→ Work to complete
In the material below, tally the lines that include the string "coordinates", then write down only the total.

→ Records for processing
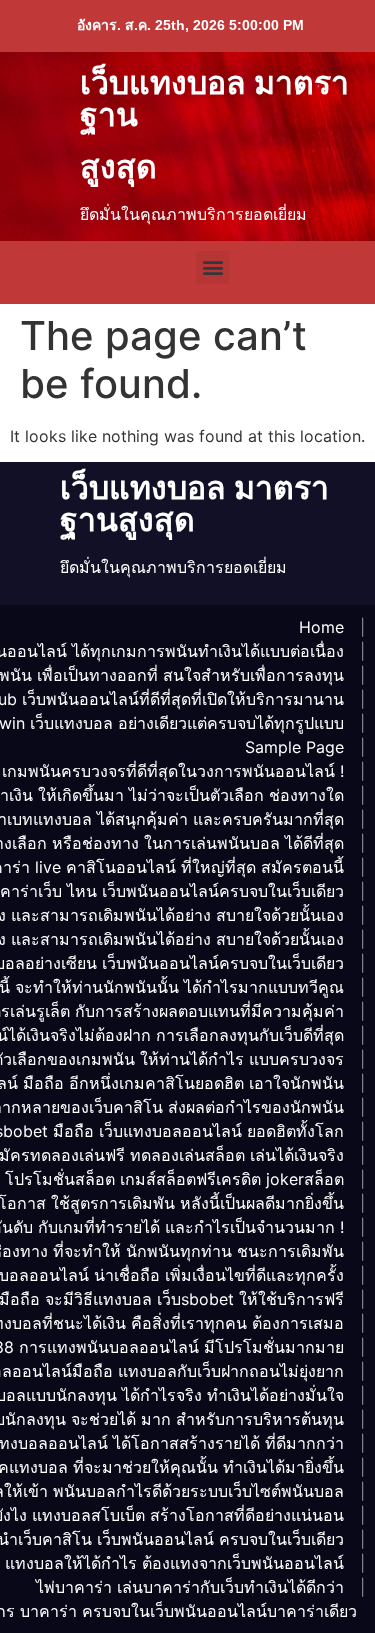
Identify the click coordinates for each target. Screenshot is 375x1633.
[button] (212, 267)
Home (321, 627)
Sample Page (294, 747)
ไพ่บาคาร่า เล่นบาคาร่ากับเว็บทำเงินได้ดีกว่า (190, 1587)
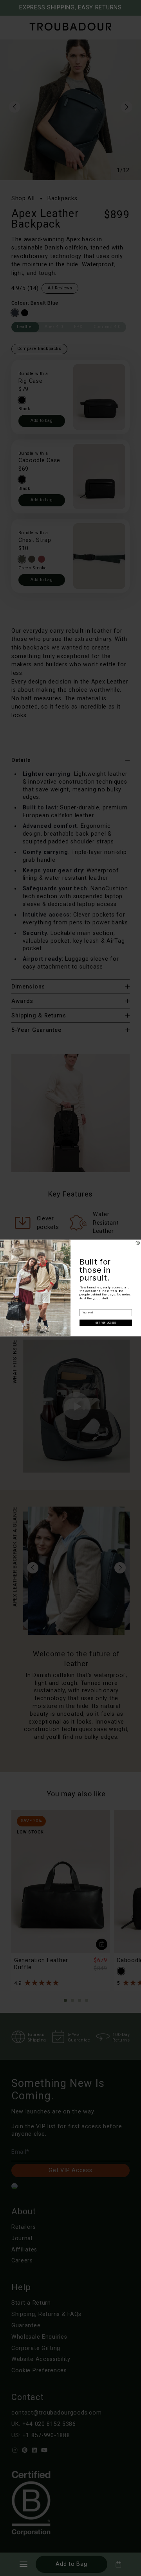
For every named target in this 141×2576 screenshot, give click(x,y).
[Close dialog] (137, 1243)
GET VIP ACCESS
--
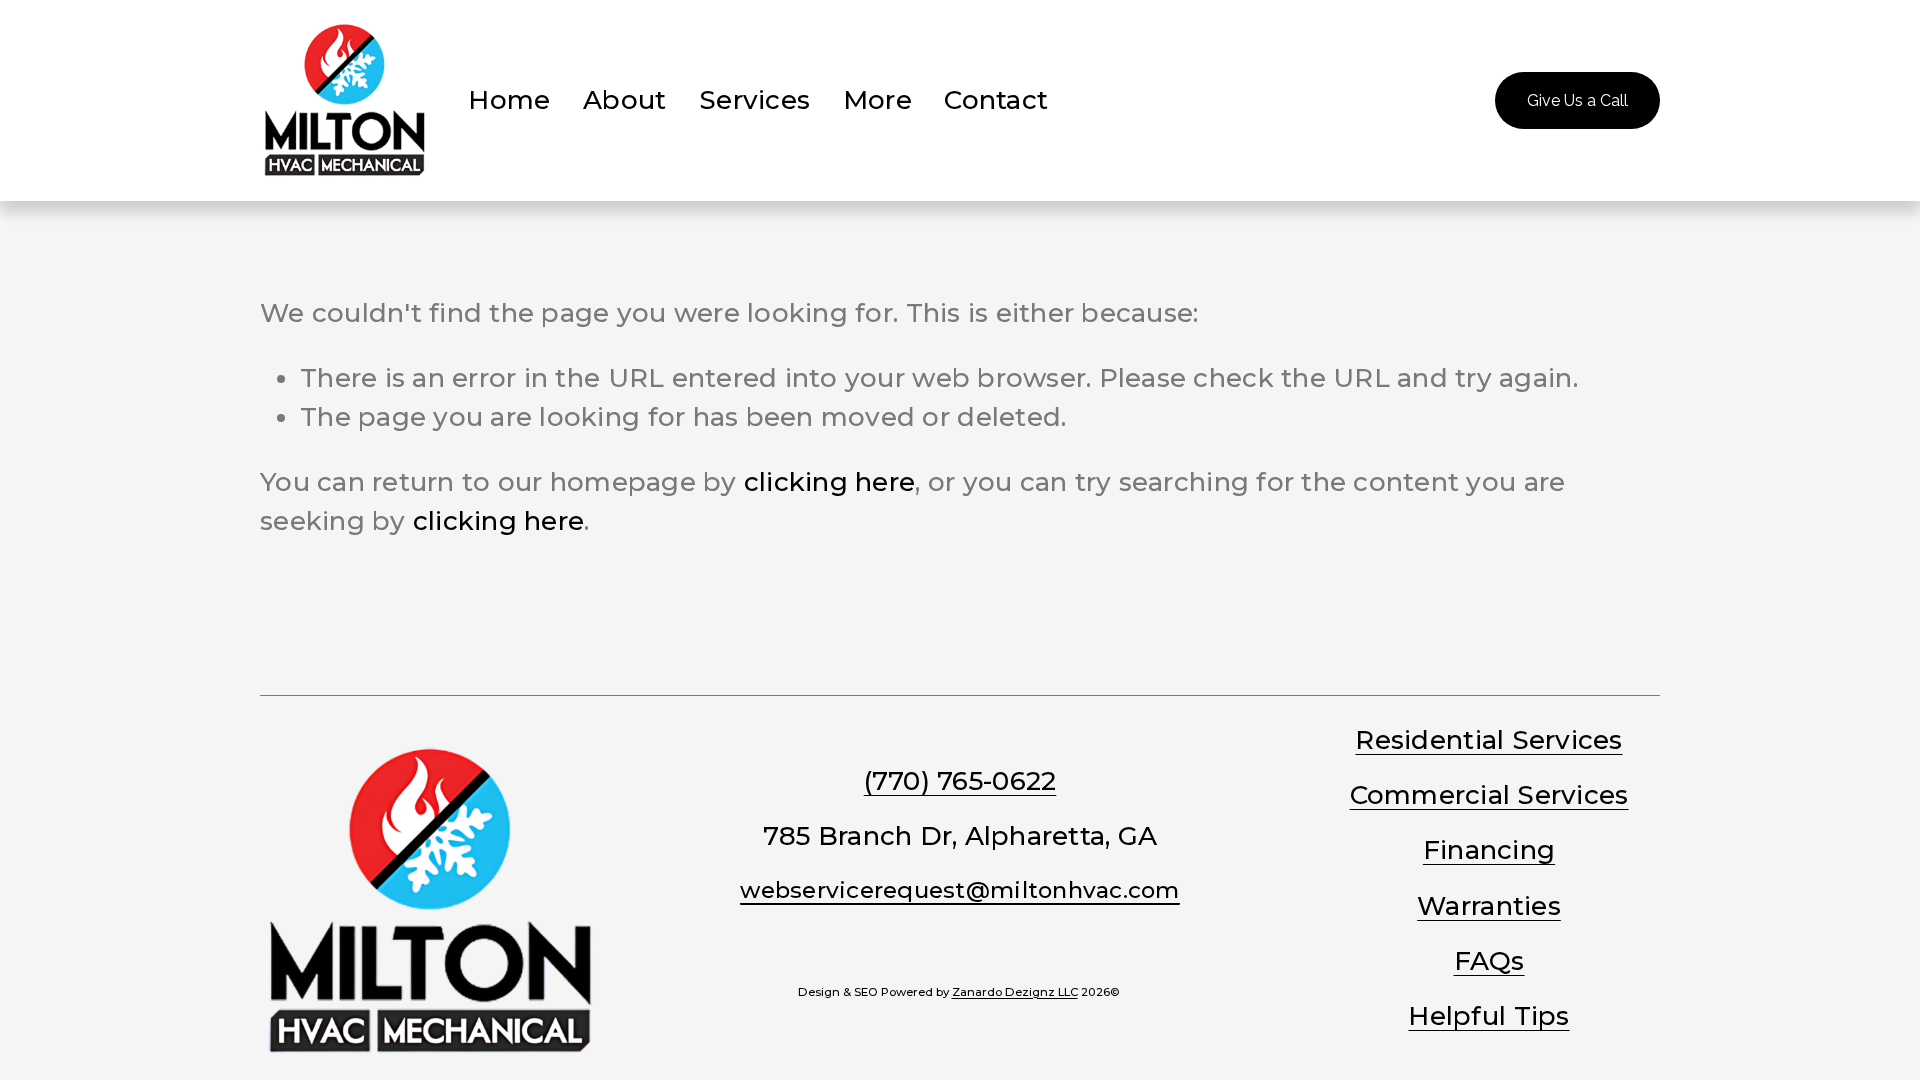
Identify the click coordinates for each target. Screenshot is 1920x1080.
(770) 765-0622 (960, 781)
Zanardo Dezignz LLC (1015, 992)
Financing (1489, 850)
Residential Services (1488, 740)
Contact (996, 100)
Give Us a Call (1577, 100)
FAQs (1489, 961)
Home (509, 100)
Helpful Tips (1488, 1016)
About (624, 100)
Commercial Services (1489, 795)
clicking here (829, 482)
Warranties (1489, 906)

→ Problem solution
2